That been said, Grafana proposed an alternative which is called Grafana Loki which is storing the data on object storage. The idea of using object storage is great because it's often implementing HA by design on most of the big cloud players and it lower the price a lot. Moreover, even when you're on premises, you often want to only ensure the HA of fewer components, the object storage amongs them.

However we weren't convinced because Loki ain't implemented a real search engine such as Apache Lucene used by both Elasticsearch and SolR. It also appears to be very slow as well with bad feedbacks from the community such as this one.

So we were looking for a solution who combines the advantages of both worlds: an efficient search engine which compensates the slowness brought by the use of the object storage's API.
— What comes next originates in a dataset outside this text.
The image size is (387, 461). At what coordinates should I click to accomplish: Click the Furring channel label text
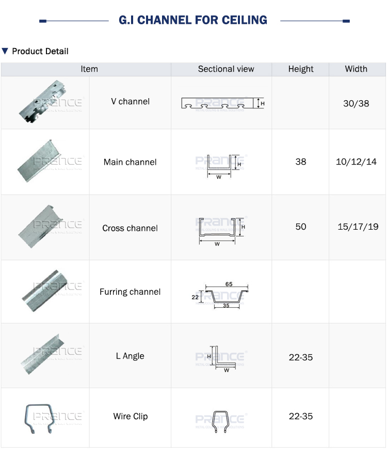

And yet we discovered Quickwit \o/.

quickwit-gui

Quickwit is built on top of Tantivy which is similar to Lucene but written in Rust2, and also store the indexed data on object storage. That's the main reason making Quickwit better than Loki3 and Elasticsearch in my opinion.

Quickwit is also bringing lot's of integration with the CNCF ecosystem4:

  • A datasource for Grafana
  • OpenTelemetry interoperability for traces and logs ingestion
  • Jaeger's GRPC API interoperability which allows us to use Quickwit as a storage backend for traces and keep the Jaeger UI or Jaeger datasource on grafana. This is the only known solution to store Jaeger traces on object storage
  • Elasticsearch or Opensearch5's API interoperability
  • Falcosidekick which can use Quickwit as an output
  • Glasskube which makes easier the Quickwit's installation on Kubernetes6

quickwit-gui

That's why we decided to propose Quickwit as our main observability solution in cwcloud DaaS (Deployment as a Service) platform. You can checkout this tutorial to get more informations.

quickwit-cwcloud

Moreover, we also started to migrate most of our customers infrastructures to Quickwit instances and recommand to design their new applications with the OpenTelemetry's SDK available in their stack when it's possible or use Vector from datadog which is bringing lot of advantages as well:

  • It's very fast and has a very low footprint comparing to some other well-known solutions such as Fluentbit, Logstash and even Filebeat from ElasticStack (probably because it's written in Rust :p ).
  • It provides a very powerful VRL (Vector Remap Language) language in order to remap your logs and make-it compliants with some already existing indexes mapping7.
  • It's working with Kubernetes but also with docker and even logs written on filesystem by legacy applications. And this is very convenient for us because as explained in my previous blog post Docker in production, is it really bad?, we have lot of customer who are using docker in production (through cwcloud's DaaS) instead of Kubernetes.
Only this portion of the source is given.